Philips establishes a logical argument for the rest of the poem by proposing certain ideas to Lucasia, the recipient of these verses. She begins this line of logic through the phrase miracles men's faith do move; a paradox occurs between the subject-verb phrase men's faith [do] move and miracles. Traditionally, miracles are a divine act, but in this line the faith of those who believe in God move or inspire the very existence of such miracles. Therefore, only faith can produce miracles, which would otherwise be freak accidents or strange coincidences. Philips proposes the use of similar miraculous phenomenon, wonder and Prodigy in order to prove that her love for Lucasia as an intimate friend is similar to the practices and dedication typical of religion. Interestingly, Philips seems to juxtapose the religion built by female love to that of men's faith. It may be that Philips wants to push against the dull, angry world's Puritanical ideas of friendship with her own perceptions of female companionship, which includes warmth, affection, and intimacy.

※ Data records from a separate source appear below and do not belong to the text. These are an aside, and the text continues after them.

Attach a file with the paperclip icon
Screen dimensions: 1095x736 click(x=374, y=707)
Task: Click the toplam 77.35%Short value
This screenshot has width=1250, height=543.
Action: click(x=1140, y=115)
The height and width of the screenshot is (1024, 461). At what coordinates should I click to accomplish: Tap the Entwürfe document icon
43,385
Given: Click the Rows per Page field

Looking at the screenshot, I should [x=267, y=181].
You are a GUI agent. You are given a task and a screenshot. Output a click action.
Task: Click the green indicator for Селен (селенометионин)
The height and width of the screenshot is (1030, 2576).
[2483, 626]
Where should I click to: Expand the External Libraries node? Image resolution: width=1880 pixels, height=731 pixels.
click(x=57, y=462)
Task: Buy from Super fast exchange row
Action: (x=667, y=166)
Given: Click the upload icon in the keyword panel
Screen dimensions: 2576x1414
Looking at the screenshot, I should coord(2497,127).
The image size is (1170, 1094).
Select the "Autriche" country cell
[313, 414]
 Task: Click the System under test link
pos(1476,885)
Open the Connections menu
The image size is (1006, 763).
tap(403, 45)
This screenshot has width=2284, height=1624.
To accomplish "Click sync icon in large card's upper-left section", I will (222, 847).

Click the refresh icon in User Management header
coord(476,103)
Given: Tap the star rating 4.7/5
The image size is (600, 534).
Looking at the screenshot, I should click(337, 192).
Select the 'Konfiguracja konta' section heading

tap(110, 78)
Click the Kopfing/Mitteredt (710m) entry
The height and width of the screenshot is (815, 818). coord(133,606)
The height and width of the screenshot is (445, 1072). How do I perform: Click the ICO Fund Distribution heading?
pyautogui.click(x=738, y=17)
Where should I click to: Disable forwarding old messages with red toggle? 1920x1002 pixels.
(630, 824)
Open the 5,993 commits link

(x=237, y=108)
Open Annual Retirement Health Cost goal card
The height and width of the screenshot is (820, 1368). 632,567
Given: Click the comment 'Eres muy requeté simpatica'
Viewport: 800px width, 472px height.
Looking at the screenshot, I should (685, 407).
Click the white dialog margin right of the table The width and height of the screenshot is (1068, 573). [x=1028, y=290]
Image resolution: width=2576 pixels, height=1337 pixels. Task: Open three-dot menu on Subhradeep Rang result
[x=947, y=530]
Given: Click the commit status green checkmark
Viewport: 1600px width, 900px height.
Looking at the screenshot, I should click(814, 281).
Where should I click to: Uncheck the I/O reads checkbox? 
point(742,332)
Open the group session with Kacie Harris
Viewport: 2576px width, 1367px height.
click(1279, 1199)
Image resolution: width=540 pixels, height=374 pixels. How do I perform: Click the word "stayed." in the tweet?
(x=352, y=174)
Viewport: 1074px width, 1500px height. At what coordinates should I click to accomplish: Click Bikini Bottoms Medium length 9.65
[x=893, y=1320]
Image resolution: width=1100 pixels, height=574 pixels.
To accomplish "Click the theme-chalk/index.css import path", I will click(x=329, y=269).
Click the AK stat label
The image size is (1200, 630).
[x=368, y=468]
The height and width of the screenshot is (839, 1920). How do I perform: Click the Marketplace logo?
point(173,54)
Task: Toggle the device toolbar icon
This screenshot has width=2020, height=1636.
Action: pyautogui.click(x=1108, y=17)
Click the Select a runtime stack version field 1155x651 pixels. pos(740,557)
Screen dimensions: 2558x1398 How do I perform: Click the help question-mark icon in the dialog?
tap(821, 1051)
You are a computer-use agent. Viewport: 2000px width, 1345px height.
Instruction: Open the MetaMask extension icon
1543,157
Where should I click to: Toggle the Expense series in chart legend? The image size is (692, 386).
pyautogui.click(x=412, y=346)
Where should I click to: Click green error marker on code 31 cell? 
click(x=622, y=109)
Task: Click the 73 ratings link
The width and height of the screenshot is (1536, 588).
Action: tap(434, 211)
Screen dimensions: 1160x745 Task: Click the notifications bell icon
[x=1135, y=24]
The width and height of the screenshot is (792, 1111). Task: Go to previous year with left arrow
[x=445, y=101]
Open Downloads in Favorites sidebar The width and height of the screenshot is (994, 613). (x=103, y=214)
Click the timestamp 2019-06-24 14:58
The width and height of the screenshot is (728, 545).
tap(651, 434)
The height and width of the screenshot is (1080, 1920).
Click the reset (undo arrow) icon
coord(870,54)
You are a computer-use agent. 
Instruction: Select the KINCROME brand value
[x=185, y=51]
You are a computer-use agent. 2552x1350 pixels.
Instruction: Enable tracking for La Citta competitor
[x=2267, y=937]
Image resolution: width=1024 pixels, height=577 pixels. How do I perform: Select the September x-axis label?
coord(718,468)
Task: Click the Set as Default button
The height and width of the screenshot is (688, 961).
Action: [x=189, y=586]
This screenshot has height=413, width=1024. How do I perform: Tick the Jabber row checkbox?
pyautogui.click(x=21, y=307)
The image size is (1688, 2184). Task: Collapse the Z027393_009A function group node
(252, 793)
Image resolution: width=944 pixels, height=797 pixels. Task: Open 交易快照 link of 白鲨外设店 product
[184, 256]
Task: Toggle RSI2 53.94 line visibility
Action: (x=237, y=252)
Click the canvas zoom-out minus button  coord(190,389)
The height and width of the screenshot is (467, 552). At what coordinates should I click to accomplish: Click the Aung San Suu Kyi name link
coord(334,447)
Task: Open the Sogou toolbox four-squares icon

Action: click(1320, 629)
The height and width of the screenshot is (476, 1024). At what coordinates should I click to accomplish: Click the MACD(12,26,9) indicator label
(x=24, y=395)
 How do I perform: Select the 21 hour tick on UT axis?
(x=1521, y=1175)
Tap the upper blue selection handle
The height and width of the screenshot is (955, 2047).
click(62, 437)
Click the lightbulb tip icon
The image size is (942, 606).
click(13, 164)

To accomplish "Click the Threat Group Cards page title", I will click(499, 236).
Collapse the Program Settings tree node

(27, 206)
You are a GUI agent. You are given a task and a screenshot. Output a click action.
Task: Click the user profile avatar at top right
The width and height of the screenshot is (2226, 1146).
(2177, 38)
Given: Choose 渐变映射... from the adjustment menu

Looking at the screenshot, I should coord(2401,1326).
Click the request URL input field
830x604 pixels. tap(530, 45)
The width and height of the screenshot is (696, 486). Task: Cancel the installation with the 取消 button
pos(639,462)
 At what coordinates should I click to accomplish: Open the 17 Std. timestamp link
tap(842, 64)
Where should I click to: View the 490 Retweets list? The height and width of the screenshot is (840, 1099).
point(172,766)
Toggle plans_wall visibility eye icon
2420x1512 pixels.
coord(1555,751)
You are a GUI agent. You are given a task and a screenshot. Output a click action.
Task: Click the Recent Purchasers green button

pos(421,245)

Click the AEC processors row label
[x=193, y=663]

         The next stanza emphasizes the shift from traditional Christian companionship to close, significant friendships between women. She writes that herself and Lucasia were design'd t'agree, which means that women were created, presumably by God, to be companions due to physical and emotional similarity. This idea contrasts the biblical truth that God designed Eve as compatible companion for Adam in Eden, described by the poet John Milton in Paradise Lost. She goes on to write that they are as free as Angells, a simile that brings in more religious connotations. However, another paradox arises in the greedy choice that these Angells make; angels are attendants of God, and therefore do not have the capacity for choice since their choices are a reflection of God's will. Greedy choice signals the further departure from religious tradition. The last line of the stanza, [The Angells] are yet determin'd to their Joys, may be another reflection of Philips' desires overriding those of society, or moreover the desires of women in relation to those that society designates to them.

        In the third stanza, Philips invokes the metaphysical conceits of Shakespeare and John Donne to illustrate the unbreakable unity of reciprocal friendship. The duality of "doubled by their loss" resembles the paradoxical phrases of Shakespeare's poem, "The Phoenix and the Dove," especially the words "Two distincts, division none" (line 27). [12] Just as by mixture "is addition grown," so Philips strengthens the metaphor through intertextual reference. This line in particular derives its alchemical tone from Donne's verbal recipes in "The Exstasie:" [13]

    But as all severall soules containe
    Mixture of things, they know not what,
    Love, these mixt soules, doth mixe againe,
    And makes both one, each this and that. (ll. 33-36)

Following the Neoplatonic language of the Renaissance, Donne believed the soul emerged from the interplay of the four elements. [14] The balance of elements is then a testament to the inextricable nature of love. The union of hearts was a popular symbol for in 17th century England and even becomes the "seal" of friendship in another poem by Philips, "Friendship in Emblem, or the Seale, to my dearest Lucasia" [15]:

    The hearts thus intermixed speak
    A Love that no bold shock can break;
    For Joyn'd and growing, both in one,
    Neither can be disturb'd alone. (ll. 1-4)

        Finally, the last line of the stanza: "Never, yet ever, are alone," imparts emotional force through its repeated initial stresses and dramatic caesurae. The emphasis is so strong, in fact, that the second caesura splits the third foot in half, as if to demonstrate the impossibility of singleness:

     ' ^ || ' ' | ^ || ' | ^ '
    Never , yet ever, are alone.

        If the language of the first three stanzas, with its angels, joys, and promise, can be considered positive, then the diction of the latter half of the poem may be seen as negative. A sense of entrapment pervades these lines, and the language throughout draws heavily from male hetereosexual discourse. "We court our own captivity" (l. 16) offers the possibility of freedom through bondage, but this freedom is circumscribed by men's power. Jane Spencer suggests that "Orinda and Lucasia are imagined forming in their relationship a reconstituted monarchical state," which explains the diction of the lines "And all our titles shuffled so, / Both Princes, and both subjects, too" (ll. 24-25). [16] Furthermore, Philips turns the objects of male-to-male subjection, "fetters," into nothing more than "ornament." Her poem's final stanza, with its possible allusions to Romeo and Juliet (see Annotations), confers the benefits of heterosexual love to same-sex passion, but there remains a sense of tragedy and death to this relationship. Overall, Philips reappropriates men's language for positive intentions, but the love conceived in this poem is predetermined by its own terms.